A former U.S. ambassador to NATO offered this observation to the Washington Post about the U.S. withdrawal from Syria: “That may play well to the president’s base but it doesn’t play well to anybody who understands America’s role more broadly in the world, which has been founded for 70 years on American credibility.”
It’s difficult to defend President Trump’s actions in Syria and Ukraine as enhancing American credibility. Daniel Hoffman, a former CIA officer who worked on counterterrorism in the Middle East, saw the U.S. raid that killed Abu Bakr al-Baghdadi as a clear reminder of why we need to remain in Syria as long as the Islamic State remains a threat: “If you’re not there physically, then it’s really hard to conduct the human intelligence gathering that … is the backbone for conducting these kinds of raids.”
Lt. Col. Alexander Vindman, a decorated U.S. army officer who serves on the National Security Council (and who listened to President Trump’s July 25 telephone conversation with the president of Ukraine) told House impeachment investigators that Trump’s pressure on Ukraine was not in America’s national interest. “I did not think it was proper to demand that a foreign government investigate a U.S. citizen,” Vindman said, “and I was worried about the implications for the U.S. government’s support of Ukraine.”

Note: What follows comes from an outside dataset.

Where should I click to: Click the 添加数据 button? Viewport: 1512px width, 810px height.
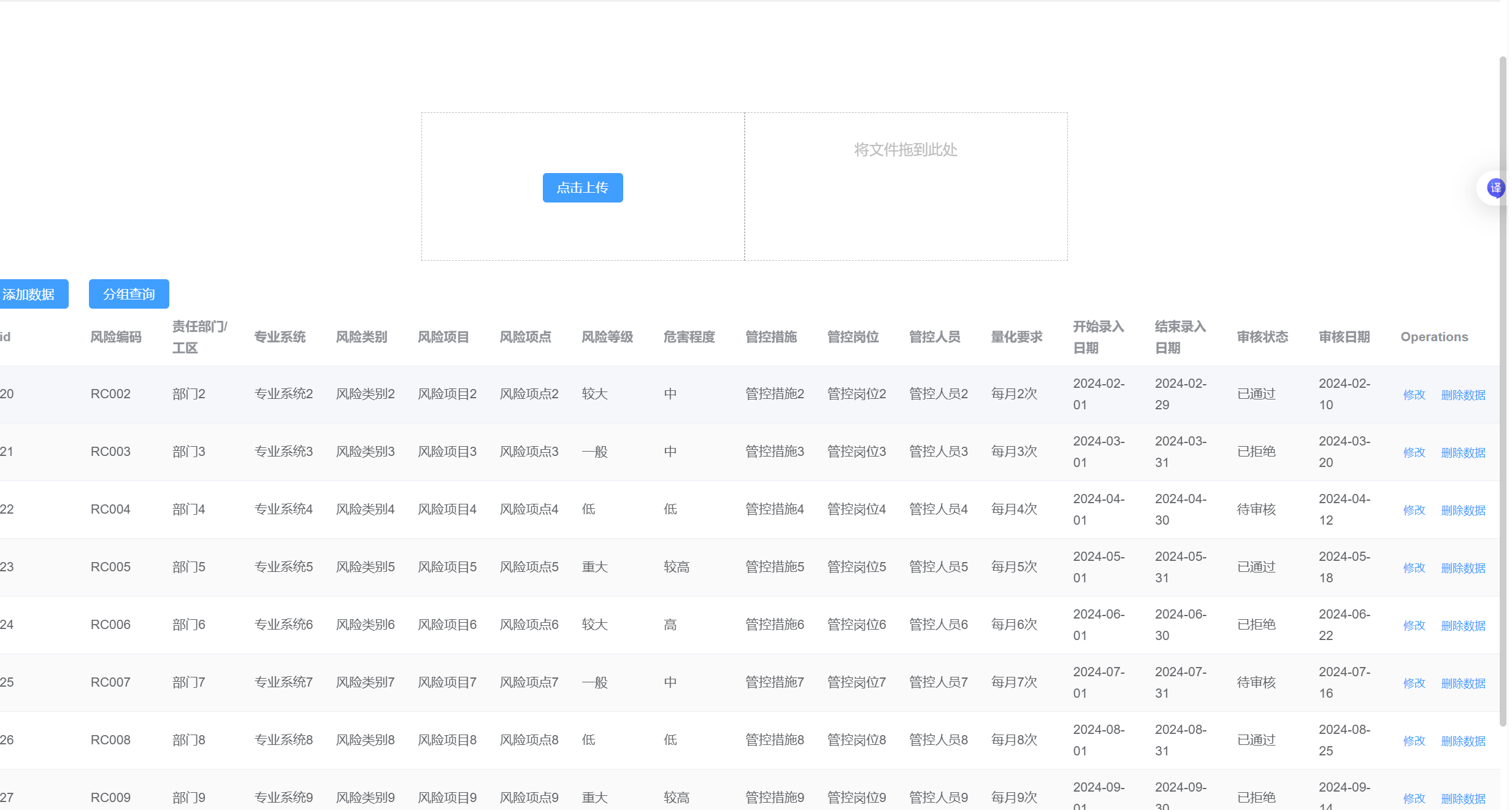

What interest was President Trump pursuing in Ukraine and Syria? The American people know the answer. The Quinnipiac poll asked them whether they believe that “in his dealings with Ukraine, President Trump was pursuing the national interest or his own personal interest?” By nearly two to one (59 to 33 percent) they said “his own personal interest.”
In Trump’s foreign policy, Trump’s personal interest reigns supreme.
Bill Schneider is a professor at the Schar School of Policy and Government at George Mason University and author of ‘Standoff: How America Became Ungovernable’ (Simon & Schuster).